Word for word, restate the listing; omit the pictures.
(Beginning of Available records)
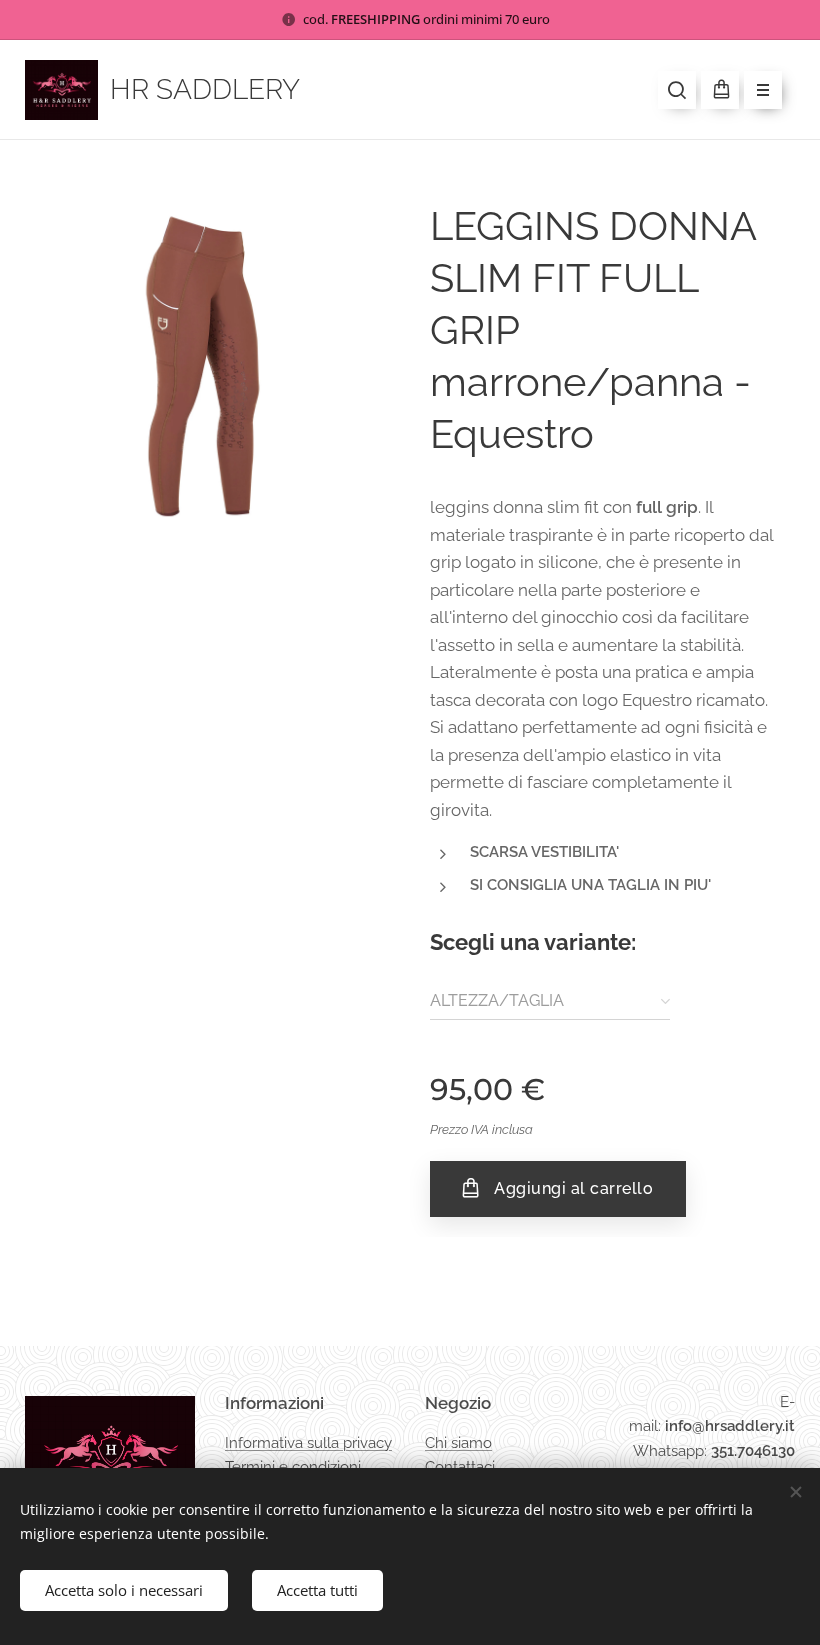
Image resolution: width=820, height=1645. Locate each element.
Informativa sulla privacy (308, 1443)
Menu (763, 90)
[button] (677, 90)
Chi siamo (458, 1443)
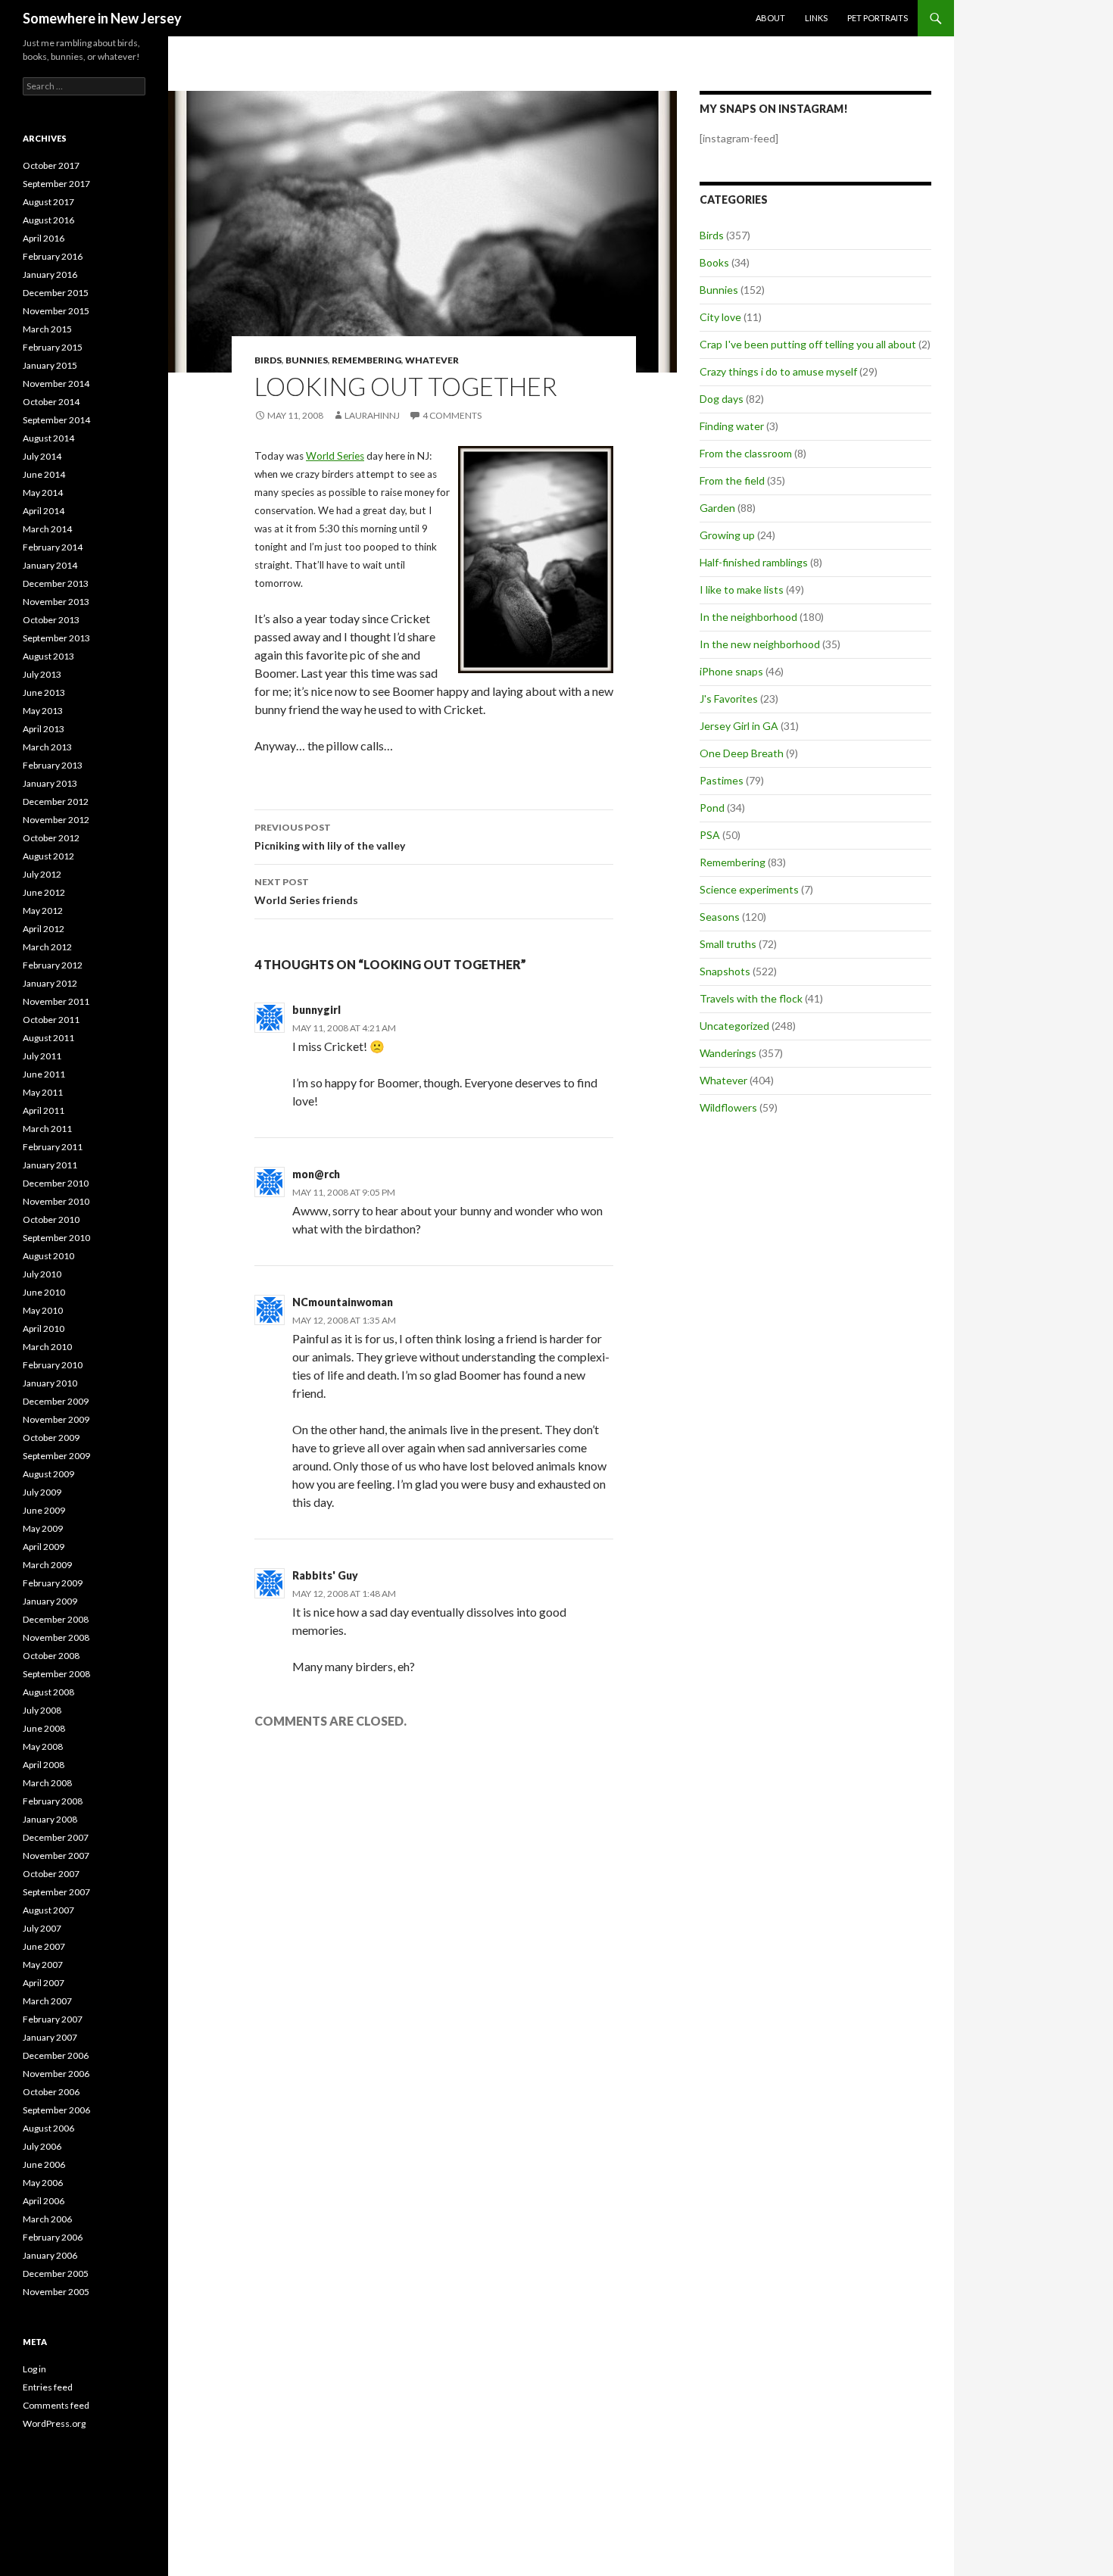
(End of Available records)
* **Completed task**:
Image resolution: width=820, height=1645. Locate each element.
Informativa sulla privacy (308, 1443)
Menu (763, 90)
[button] (677, 90)
Chi siamo (458, 1443)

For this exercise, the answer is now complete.